Eye clinic tests new myopia treatment using Vitamin B2 and ultraviolet light
Eye clinic conducts myopia treatment trial on 10 patients using Vitamin B2 and ultraviolet light
Singapore has one of the world's highest myopia rates.
Among the 18-year-olds here, about eight in 10 are short-sighted.
This is probably why a group of eye specialists are looking at a new form of vision correction without the use of knives or laser.
Group chairman and medical director of Eagle Eye Centre Julian Theng said: "It uses Vitamin B2 (riboflavin) and Ultraviolet A (UVA) to strengthen, stiffen and flatten a distorted cornea."
Dr Theng said the riboflavin is dropped onto the cornea of the patient and the eye is exposed to ultraviolet light for about 20 minutes.
"The light causes the riboflavin to glow, which leads to the formation of bonds between collagen molecules or collagen cross-linking. In a matter of minutes, the procedure is complete," he said.
His centre has performed a trial on more than 10 adults.
"We are encouraged by the results. There is a 100 per cent myopic reduction with an average of 75 degree reduction and a corresponding improvement of three lines or 15 letters in vision without optical aids," Dr Theng said.
"It takes about a week for the effects to be felt," he said, admitting that the procedure is "not as instant as laser treatments".
Dr Theng said there were no cases of infection or secondary complications among his patients.
Patients going through the procedure are put on two to three day's MC as their eyes tear after the procedure.
Costing will be confirmed when the procedure, which takes two to three months, is offered to the public.
One of the patients who went through the procedure was aircraft technician Mohamad Shaiful Mohamad Shah, 33.
He underwent the procedure about three months ago.
"It was in primary school when I realised I had bad eyesight. I could not see the notes written on the board.
"I usually tried to manage it first by changing my seat in class to the front row or waiting till the buses got closer before flagging it," he told The New Paper.
Mr Shaiful said his sight was further aggravated by "too many late-night video games".

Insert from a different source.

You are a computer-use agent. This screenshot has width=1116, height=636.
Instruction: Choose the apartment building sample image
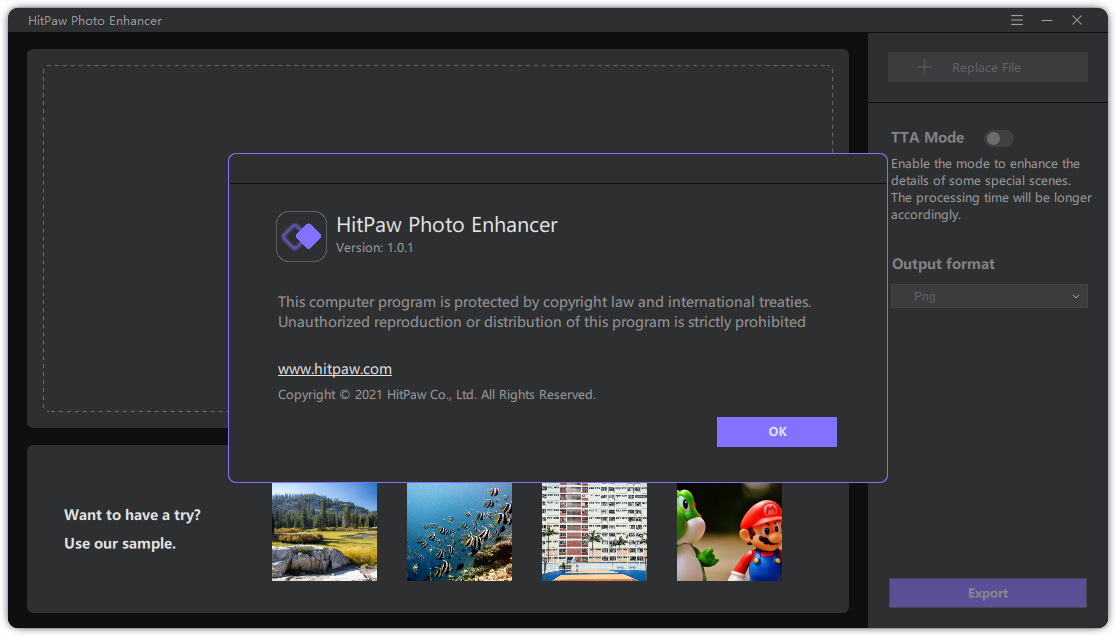click(594, 531)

"I wore spectacles a few times over the years, but I either lost or broke my spectacles. I don't really have time to wear contact lenses in the morning since it's pretty much a rush getting ready for work," he said.
Then his sister told him about the non-invasive procedure.

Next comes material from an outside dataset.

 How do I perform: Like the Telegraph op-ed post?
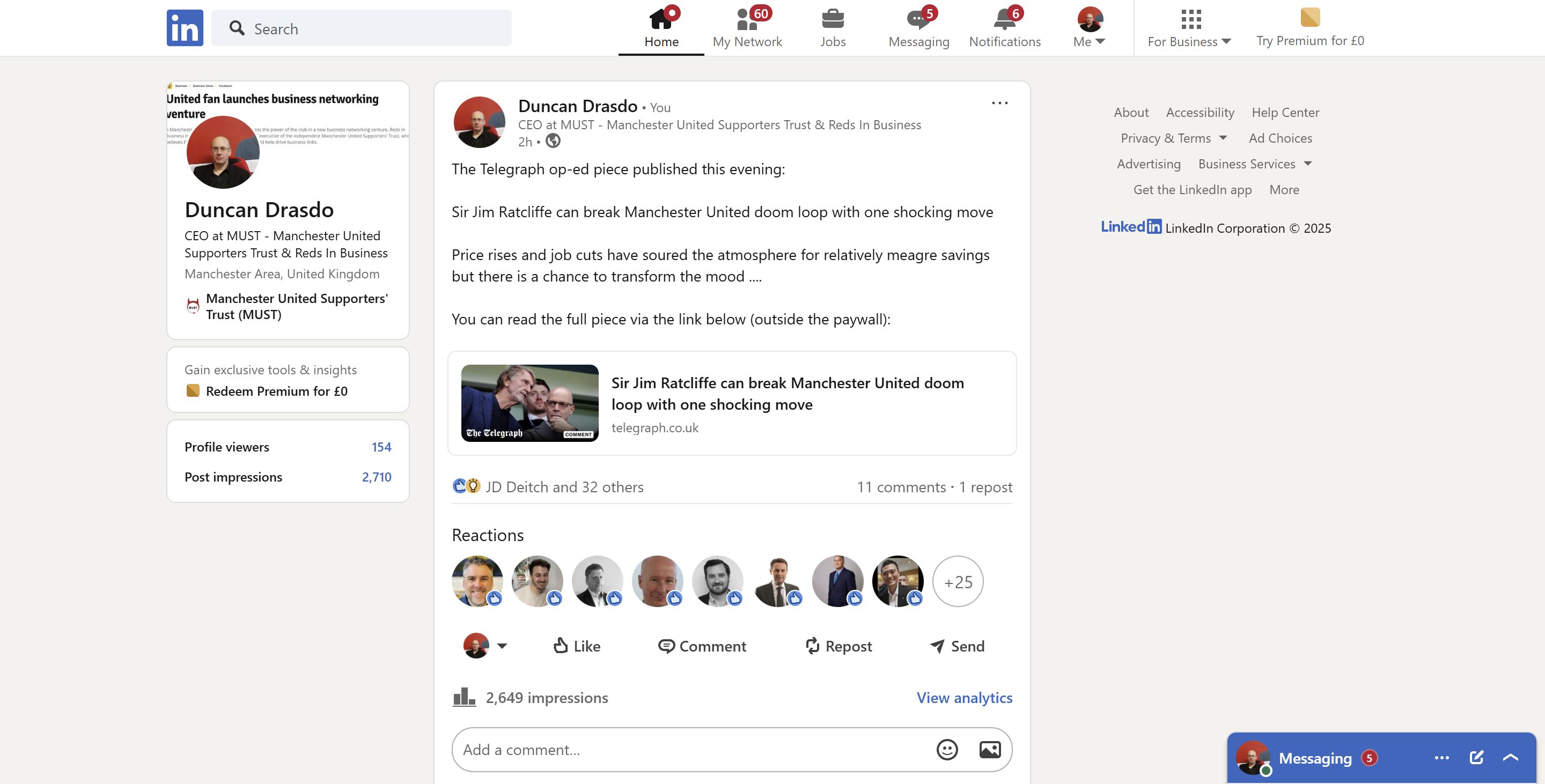[576, 646]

Not really fond of knives or lasers, Mr Shaiful decided to give it a try.
"The only side effects? I was especially sensitive to brightness. I was also constantly tearing," he said.
"After two to three days, the tearing went away. Now I am able to see aircraft registration from quite a distance away.
"I can also spot defects much easily. My vision is at its peak condition and it's going to help me a lot with my job."
Nurse Kristin Quimpo, 28, said that working constantly at the computer affected her perfect eyesight.
When it went blurry at the start of this year, she grew worried.
"I went for a test and I was told that the myopia in my right eye was -75 degrees while the left eye was -125 degrees," she said.
Not wanting the inconvenience of spectacles or contact lenses or the downtime from surgery or laser, she opted for this procedure and went for it at the end of July.
"I was teary for weeks and it was explained to me that this was a reaction to the procedure. Now, I am able to see signs and bus numbers 100m to 150m away," she said.
With the 100 per cent success rate so far, Dr Theng said his centre will be looking at using this treatment for age-related eye issues next.
I wore spectacles a few times over the years, but I either lost or broke my spectacles. I don't really have time to wear contact lenses in the morning since it's pretty much a rush getting ready for work.
- Aircraft technician Mohamad Shaiful Mohamad Shah
I was teary for weeks and it was explained to me that this was a reaction to the procedure. Now I am able to see signs and bus numbers 100 to 150m away.
- Nurse Kristin Quimpo
High rate of regression
The rate of the eyes returning to its myopic state after being treated using riboflavin and ultraviolet light is very high, said two professors at the Singapore National Eye Centre (SNEC).
Assistant Professor Mohamad Rosman, head of the Refractive Surgery Department, attributed this to the riboflavin formulation used.
"It is believed that the current formulation does not penetrate deep enough into the cornea," he said.
Associate Professor Jodhbir S Mehta, who heads research in the Cornea Department, added that there are no published papers in peer-review journals to determine the effectiveness of this procedure and its long-term stability.
Both doctors said laser procedures can be performed for low myopia and have been shown to be effective and stable.
Prof Mehta said that SNEC had been approached by the company "with a view to perform studies on a newer formulation which is believed to penetrate the cornea better and, perhaps may be more effective and lasting".
"But this formulation is currently not available worldwide. Even when this formulation is available, a study will be conducted first to determine safety and effectiveness," he said.
In general, SNEC does not offer procedures that do not have sufficient evidence to show efficacy and long-term efficacy, but the centre does conduct well-designed research on new treatment modalities and "will adopt these new modalities if they are proven to be effective, safe and have good long-term stability," Prof Mehta said.